## What the task asks
Print every entry again, precisely as written.

[Saved data entries]

•••••

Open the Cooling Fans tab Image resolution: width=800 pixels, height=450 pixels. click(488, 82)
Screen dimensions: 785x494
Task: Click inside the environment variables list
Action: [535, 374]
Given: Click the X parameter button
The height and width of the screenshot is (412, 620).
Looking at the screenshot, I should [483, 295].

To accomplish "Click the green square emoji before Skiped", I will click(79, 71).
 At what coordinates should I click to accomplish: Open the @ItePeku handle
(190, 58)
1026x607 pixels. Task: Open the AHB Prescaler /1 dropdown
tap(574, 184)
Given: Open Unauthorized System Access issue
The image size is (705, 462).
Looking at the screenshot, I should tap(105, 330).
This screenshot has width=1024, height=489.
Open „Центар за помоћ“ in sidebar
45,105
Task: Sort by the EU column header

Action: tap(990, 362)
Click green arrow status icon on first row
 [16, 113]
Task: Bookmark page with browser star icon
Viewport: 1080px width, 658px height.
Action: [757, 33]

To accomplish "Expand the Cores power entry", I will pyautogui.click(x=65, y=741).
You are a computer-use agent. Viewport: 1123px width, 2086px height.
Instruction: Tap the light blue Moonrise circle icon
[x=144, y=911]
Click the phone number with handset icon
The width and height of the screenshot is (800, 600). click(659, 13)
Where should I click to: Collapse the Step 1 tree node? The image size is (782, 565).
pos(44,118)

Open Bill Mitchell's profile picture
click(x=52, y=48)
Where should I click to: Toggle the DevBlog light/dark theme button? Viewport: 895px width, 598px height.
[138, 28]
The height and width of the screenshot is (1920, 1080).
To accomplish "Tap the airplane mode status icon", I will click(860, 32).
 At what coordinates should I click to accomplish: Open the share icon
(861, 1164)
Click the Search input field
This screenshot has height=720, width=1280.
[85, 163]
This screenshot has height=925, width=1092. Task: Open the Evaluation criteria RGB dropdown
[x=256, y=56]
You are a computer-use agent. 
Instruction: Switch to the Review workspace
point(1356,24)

•••••

## Written reply
Open the Cooling Fans tab Image resolution: width=800 pixels, height=450 pixels. click(488, 82)
Screen dimensions: 785x494
Task: Click inside the environment variables list
Action: [535, 374]
Given: Click the X parameter button
The height and width of the screenshot is (412, 620).
Looking at the screenshot, I should [483, 295].

To accomplish "Click the green square emoji before Skiped", I will click(79, 71).
 At what coordinates should I click to accomplish: Open the @ItePeku handle
(190, 58)
1026x607 pixels. Task: Open the AHB Prescaler /1 dropdown
tap(574, 184)
Given: Open Unauthorized System Access issue
The image size is (705, 462).
Looking at the screenshot, I should tap(105, 330).
This screenshot has width=1024, height=489.
Open „Центар за помоћ“ in sidebar
45,105
Task: Sort by the EU column header

Action: tap(990, 362)
Click green arrow status icon on first row
 [16, 113]
Task: Bookmark page with browser star icon
Viewport: 1080px width, 658px height.
Action: [757, 33]

To accomplish "Expand the Cores power entry", I will pyautogui.click(x=65, y=741).
You are a computer-use agent. Viewport: 1123px width, 2086px height.
Instruction: Tap the light blue Moonrise circle icon
[x=144, y=911]
Click the phone number with handset icon
The width and height of the screenshot is (800, 600). click(659, 13)
Where should I click to: Collapse the Step 1 tree node? The image size is (782, 565).
pos(44,118)

Open Bill Mitchell's profile picture
click(x=52, y=48)
Where should I click to: Toggle the DevBlog light/dark theme button? Viewport: 895px width, 598px height.
[138, 28]
The height and width of the screenshot is (1920, 1080).
To accomplish "Tap the airplane mode status icon", I will click(860, 32).
 At what coordinates should I click to accomplish: Open the share icon
(861, 1164)
Click the Search input field
This screenshot has height=720, width=1280.
[85, 163]
This screenshot has height=925, width=1092. Task: Open the Evaluation criteria RGB dropdown
[x=256, y=56]
You are a computer-use agent. 
Instruction: Switch to the Review workspace
point(1356,24)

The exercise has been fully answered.